## GOAL OF THE EXERCISE
Look below for the line with "Open help question mark icon". Retype it and every line after it to the end, exactly, but leave out the pictures.

## EXTRACTED INFORMATION

+ + +

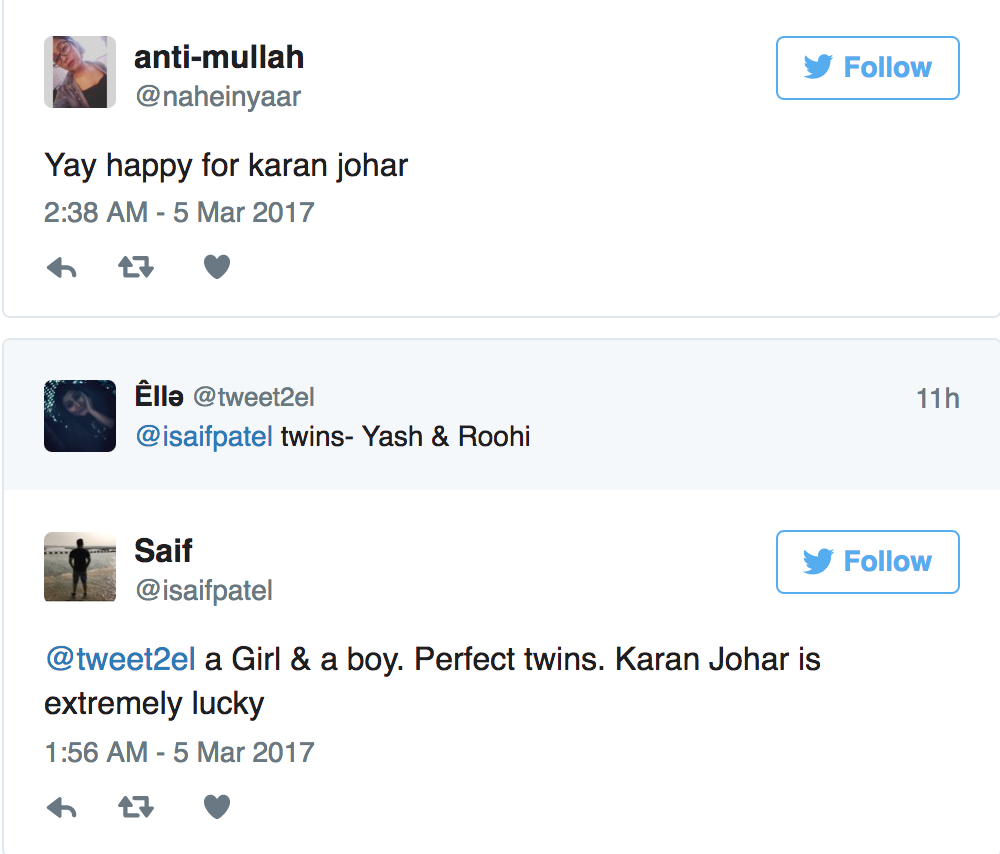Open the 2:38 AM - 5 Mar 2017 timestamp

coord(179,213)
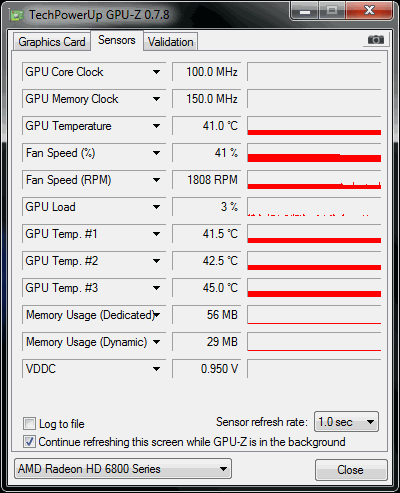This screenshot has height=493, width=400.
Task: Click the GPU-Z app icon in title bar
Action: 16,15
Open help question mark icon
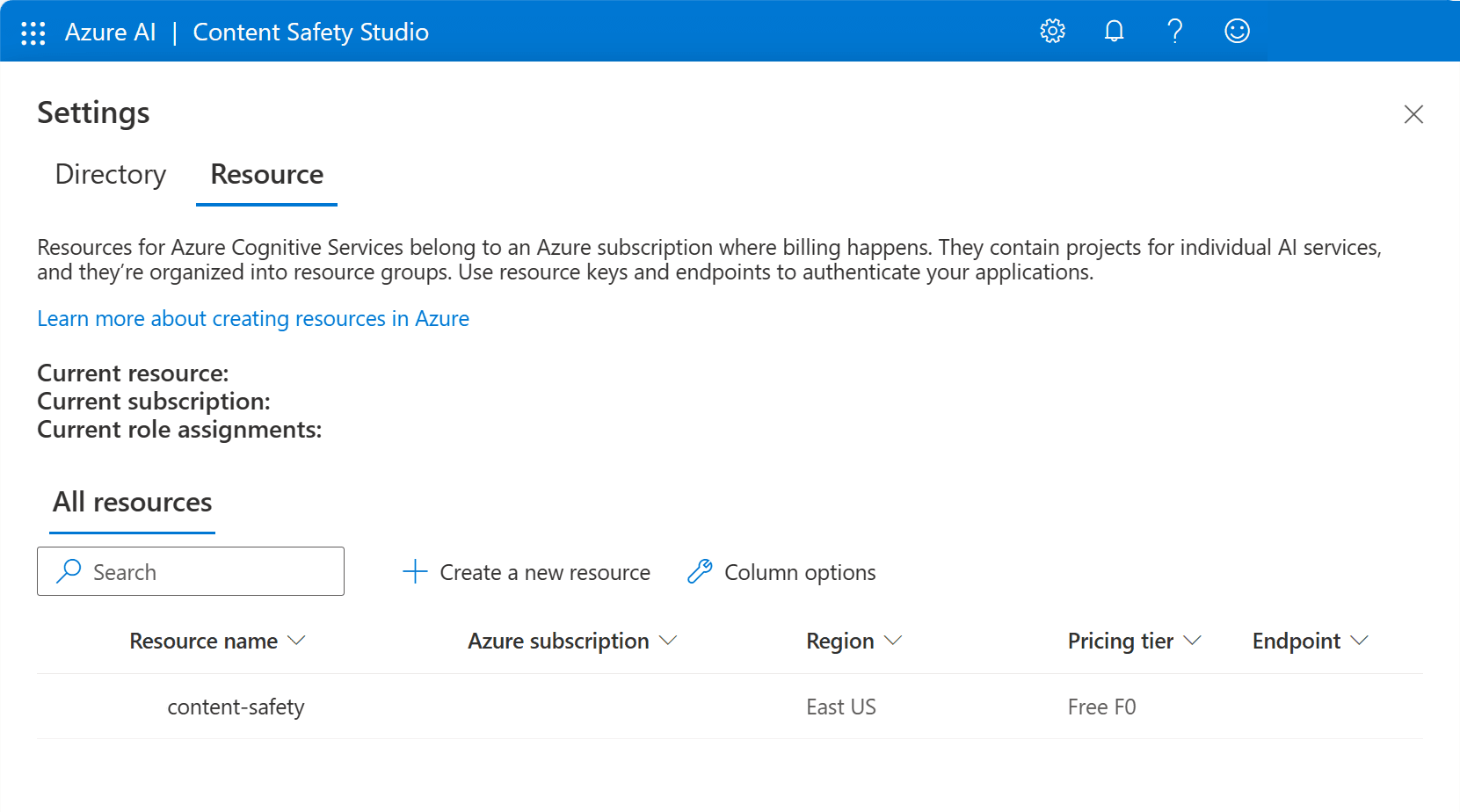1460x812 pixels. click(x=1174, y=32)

+ + +

## PROBLEM SOLUTION
Open help question mark icon
1460x812 pixels. click(x=1174, y=32)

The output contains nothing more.